Alleen HTTP-URL-voorvoegsels zijn geldig. Kestrel biedt geen ondersteuning voor HTTPS bij het configureren van URL-bindingen met behulp van UseUrls.

  • IPv4-adres met poortnummer

    http://65.55.39.10:80/
    

    0.0.0.0 is een speciaal geval dat is gekoppeld aan alle IPv4-adressen.

  • IPv6-adres met poortnummer

    http://[0:0:0:0:0:ffff:4137:270a]:80/
    

    [::] is het IPv6-equivalent van IPv4-0.0.0.0.

  • Hostnaam met poortnummer

    http://contoso.com:80/
    http://*:80/
    

    Hostnamen, *en +, zijn niet speciaal. Alles wat niet wordt herkend als een geldig IP-adres of localhost bindt aan alle IPv4- en IPv6-IP-adressen. Als u verschillende hostnamen wilt binden aan verschillende ASP.NET Core-apps op dezelfde poort, gebruikt u HTTP.sys of een omgekeerde proxyserver.

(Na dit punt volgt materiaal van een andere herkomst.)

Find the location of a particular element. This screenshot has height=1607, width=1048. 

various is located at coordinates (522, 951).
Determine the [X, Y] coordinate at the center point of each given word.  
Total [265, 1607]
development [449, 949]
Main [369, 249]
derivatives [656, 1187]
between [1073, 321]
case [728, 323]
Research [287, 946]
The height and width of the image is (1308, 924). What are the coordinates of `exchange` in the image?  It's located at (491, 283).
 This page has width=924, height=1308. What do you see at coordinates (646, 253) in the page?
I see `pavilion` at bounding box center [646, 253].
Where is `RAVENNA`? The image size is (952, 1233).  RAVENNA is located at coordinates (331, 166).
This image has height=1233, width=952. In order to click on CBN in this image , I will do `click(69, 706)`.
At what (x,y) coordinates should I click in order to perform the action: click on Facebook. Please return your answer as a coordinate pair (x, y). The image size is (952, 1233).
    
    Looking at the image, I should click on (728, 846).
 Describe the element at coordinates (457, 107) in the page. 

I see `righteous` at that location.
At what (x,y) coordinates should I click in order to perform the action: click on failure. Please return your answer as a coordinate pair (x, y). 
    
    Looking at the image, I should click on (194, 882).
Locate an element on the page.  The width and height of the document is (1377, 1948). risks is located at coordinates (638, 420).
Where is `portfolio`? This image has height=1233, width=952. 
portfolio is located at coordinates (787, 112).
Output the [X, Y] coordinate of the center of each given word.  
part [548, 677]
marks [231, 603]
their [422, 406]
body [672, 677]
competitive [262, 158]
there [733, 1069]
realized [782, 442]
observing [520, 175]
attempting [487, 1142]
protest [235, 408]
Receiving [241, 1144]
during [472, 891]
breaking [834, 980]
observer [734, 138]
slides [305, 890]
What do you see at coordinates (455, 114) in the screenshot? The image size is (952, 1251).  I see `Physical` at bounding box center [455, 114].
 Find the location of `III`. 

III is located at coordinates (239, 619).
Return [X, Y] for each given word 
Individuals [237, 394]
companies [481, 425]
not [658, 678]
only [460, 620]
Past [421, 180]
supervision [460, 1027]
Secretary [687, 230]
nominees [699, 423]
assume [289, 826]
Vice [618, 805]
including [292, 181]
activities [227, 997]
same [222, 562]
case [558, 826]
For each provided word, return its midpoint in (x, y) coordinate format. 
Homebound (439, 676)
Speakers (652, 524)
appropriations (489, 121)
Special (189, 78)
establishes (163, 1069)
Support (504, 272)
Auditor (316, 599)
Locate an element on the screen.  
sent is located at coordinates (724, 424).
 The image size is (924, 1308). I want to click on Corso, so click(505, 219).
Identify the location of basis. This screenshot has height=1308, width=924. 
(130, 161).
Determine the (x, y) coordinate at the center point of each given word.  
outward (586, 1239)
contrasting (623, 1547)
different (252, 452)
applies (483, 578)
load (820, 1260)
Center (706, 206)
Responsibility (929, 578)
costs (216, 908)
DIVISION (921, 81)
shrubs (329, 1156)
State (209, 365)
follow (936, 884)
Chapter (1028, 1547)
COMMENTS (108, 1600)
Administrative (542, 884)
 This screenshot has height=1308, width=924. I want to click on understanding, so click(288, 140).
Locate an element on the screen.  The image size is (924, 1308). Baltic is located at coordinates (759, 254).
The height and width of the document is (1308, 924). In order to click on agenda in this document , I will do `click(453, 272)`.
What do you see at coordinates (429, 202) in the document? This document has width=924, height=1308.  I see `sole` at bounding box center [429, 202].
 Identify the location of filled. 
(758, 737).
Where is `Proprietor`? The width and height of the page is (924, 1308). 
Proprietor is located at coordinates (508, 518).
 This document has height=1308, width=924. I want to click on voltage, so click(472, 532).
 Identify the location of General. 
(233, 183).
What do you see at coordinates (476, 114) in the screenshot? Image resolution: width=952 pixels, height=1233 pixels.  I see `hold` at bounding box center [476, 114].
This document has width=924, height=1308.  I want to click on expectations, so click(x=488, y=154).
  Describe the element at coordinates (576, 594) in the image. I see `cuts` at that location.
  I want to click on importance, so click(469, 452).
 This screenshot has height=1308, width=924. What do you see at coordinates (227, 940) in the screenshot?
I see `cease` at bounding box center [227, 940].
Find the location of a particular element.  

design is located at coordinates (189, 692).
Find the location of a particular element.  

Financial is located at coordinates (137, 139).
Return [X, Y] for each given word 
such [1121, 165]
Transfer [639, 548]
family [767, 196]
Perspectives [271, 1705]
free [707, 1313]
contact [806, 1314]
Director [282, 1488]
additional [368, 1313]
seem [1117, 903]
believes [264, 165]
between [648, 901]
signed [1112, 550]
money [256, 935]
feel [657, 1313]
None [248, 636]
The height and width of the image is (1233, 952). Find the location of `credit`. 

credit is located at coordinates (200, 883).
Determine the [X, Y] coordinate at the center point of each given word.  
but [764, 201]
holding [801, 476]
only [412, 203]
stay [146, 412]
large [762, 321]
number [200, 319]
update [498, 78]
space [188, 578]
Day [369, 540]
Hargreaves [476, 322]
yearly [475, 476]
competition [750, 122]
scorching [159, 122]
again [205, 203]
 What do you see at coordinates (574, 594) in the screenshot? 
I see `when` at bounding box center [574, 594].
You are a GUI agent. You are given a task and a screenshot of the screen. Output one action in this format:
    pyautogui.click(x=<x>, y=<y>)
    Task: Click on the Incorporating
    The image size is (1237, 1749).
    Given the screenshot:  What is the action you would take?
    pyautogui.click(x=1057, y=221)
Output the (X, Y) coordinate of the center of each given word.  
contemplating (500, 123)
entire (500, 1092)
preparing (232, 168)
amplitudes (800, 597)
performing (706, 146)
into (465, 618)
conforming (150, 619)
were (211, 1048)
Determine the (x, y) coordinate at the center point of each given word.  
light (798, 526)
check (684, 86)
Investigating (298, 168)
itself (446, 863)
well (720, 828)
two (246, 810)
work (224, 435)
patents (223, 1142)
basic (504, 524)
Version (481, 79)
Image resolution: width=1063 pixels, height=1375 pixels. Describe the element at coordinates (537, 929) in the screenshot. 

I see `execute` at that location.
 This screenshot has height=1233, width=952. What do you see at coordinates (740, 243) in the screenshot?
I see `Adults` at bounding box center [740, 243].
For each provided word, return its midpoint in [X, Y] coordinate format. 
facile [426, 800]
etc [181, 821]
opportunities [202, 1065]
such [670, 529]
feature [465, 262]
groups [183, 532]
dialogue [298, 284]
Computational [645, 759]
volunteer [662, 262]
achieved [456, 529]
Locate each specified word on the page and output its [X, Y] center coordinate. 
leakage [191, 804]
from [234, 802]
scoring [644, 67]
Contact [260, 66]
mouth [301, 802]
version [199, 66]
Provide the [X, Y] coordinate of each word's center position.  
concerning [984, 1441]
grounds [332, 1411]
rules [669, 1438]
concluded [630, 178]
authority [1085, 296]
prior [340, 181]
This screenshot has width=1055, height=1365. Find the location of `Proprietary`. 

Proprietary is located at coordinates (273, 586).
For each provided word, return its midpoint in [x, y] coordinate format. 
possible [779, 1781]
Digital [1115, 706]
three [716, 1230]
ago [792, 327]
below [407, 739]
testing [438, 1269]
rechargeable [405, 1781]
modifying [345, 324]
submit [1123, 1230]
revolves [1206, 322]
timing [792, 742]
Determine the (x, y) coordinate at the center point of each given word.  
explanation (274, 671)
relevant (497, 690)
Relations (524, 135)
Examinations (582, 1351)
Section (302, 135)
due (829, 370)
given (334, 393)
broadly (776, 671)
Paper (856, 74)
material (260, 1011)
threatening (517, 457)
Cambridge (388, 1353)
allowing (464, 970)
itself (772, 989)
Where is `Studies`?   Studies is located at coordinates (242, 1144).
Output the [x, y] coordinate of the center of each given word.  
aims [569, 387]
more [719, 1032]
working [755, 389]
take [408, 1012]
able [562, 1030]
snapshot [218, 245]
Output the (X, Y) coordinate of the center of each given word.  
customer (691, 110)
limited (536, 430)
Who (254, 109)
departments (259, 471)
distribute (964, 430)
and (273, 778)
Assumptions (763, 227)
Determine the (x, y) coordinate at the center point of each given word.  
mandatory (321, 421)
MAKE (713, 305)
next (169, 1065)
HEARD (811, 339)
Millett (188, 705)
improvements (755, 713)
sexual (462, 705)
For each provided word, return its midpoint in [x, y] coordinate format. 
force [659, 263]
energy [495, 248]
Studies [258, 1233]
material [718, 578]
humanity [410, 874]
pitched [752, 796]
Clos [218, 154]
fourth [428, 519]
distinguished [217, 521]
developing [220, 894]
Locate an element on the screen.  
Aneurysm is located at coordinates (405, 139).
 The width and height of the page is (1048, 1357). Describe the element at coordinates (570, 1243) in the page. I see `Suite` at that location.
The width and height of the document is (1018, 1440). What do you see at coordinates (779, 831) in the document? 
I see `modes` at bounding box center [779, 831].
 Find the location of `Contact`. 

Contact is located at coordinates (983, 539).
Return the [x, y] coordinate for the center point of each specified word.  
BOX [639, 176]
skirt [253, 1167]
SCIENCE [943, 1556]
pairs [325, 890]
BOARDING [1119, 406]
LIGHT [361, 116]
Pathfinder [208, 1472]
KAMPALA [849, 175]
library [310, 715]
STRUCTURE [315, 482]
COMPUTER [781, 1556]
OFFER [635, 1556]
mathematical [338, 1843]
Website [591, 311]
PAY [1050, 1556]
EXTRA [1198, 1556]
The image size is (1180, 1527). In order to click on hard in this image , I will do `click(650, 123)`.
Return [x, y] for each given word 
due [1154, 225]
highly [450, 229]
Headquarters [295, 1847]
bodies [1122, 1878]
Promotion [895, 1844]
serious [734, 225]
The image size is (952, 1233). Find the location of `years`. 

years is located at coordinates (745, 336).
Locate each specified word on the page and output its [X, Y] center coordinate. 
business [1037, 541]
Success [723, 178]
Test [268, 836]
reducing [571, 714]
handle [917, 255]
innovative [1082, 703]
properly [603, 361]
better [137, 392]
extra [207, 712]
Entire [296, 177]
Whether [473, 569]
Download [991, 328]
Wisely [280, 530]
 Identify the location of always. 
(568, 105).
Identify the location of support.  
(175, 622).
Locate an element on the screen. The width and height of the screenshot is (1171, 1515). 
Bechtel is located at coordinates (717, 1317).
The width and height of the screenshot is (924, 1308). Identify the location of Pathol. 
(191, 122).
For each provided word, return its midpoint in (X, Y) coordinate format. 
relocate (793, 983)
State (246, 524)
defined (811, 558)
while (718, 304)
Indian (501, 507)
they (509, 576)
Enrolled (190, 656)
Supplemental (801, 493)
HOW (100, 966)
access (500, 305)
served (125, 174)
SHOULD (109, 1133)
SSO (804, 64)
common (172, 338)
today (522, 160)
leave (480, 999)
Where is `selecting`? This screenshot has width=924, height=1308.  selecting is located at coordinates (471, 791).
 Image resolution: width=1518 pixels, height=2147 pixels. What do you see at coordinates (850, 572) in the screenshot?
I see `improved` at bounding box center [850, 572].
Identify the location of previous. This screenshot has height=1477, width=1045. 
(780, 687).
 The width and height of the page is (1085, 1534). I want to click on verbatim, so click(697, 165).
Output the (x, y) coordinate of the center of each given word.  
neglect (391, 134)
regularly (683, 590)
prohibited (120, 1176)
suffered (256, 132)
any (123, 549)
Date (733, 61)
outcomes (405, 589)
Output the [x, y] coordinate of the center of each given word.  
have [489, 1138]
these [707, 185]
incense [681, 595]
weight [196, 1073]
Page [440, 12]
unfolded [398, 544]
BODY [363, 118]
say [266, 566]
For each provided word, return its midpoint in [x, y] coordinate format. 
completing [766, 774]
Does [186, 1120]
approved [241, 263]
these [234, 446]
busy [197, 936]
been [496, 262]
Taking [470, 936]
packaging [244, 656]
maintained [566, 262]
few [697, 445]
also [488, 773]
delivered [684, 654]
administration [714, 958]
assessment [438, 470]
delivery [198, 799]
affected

Voorbeelden van omgekeerde proxyservers zijn IIS, Nginx of Apache.

    Waarschuwing

    Hosting in een omgekeerde proxyconfiguratie vereist hostfiltering.

  • Host localhost naam met poortnummer of loopback-IP met poortnummer

    http://localhost:5000/
    http://127.0.0.1:5000/
    http://[::1]:5000/
    

    Wanneer localhost is opgegeven, probeert Kestrel verbinding te maken met zowel IPv4- als IPv6-loopback-interfaces. Als de aangevraagde poort wordt gebruikt door een andere service in een loopback-interface, kan Kestrel niet worden gestart. Als een loopback-interface om een andere reden niet beschikbaar is (meestal omdat IPv6 niet wordt ondersteund), Kestrel een waarschuwing registreert.